Simultaneous measurements of new particle formation in 1-second
time resolution at a street site and a rooftop site
Yujiao Zhu1,*, Caiqing Yan2,*, Renyi Zhang2,3, Zifa Wang4, Mei Zheng2, Huiwang Gao1, Yang Gao1, and Xiaohong Yao1,51Key Lab of Marine Environmental Science and Ecology, Ministry of Education, Ocean University of China, Qingdao 266100, China 2State Key Joint Laboratory for Environmental Simulation and Pollution Control, College of Environmental Sciences and Engineering, Peking University, Beijing 100871, China 3Departments of Atmospheric Sciences and Chemistry, Center for the Atmospheric Chemistry and the Environment, Texas A&M University, College Station, TX 77843, USA 4State Key Laboratory of Atmospheric Boundary Layer Physics and Atmospheric Chemistry (LAPC), Institute of Atmospheric Physics, Chinese Academy of Sciences, Beijing, China 5Qiangdao Collaborative Center of Marine Science and Technology, Qingdao 266100, China *These authors contributed equally to this work.

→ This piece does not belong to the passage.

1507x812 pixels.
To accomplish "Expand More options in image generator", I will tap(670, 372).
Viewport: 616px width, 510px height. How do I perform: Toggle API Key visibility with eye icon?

Received: 22 Dec 2016 – Accepted for review: 27 Dec 2016 – Discussion started: 02 Jan 2017
Abstract. This study is the first time to use two identical Fast Mobility Particle Sizers for simultaneously measuring particle number size distributions (PNSD) at a street site and a rooftop site within 500 m distance in winter and spring times in Beijing. The obtained datasets in 1-second time resolution allow reasonably deducting the freshly emitted traffic particle signal from the measurements at the street site and thereby pave the way to study reduced or enhanced effects on new particle formation (NPF) in urban atmospheres through the site-by-site comparison. The number concentration of newly formed particles, i.e., smaller than 20 nm, and the NPF rate in the springtime were smaller at the street site than at the rooftop site. In contrast, NPF was enhanced in the wintertime at the street site with NPF rates increased by 3–5 times, characterized by a shorter NPF time and higher new particle yields than those at the rooftop site. Our results imply that the street canyon likely exerts distinct seasonal effects on NPF because of on-road vehicle emissions, i.e., stronger condensation sinks that may be responsible for reduced NPF in the springtime but efficient nucleation and partitioning of gaseous species that contribute to the enhanced NPF in the wintertime. We also analyzed the occurrence or absence of apparent growth for > 10 nm new particles. The oxidization of biogenic organics in the presence of strong photochemical reactions was argued to play an important role in growing > 10 nm new particles, but sulfuric acid was unlikely the crucial specie for the apparent growth.
Zhu, Y., Yan, C., Zhang, R., Wang, Z., Zheng, M., Gao, H., Gao, Y., and Yao, X.: Simultaneous measurements of new particle formation in 1-second
time resolution at a street site and a rooftop site, Atmos. Chem. Phys. Discuss., doi:10.5194/acp-2016-1143, in review, 2017.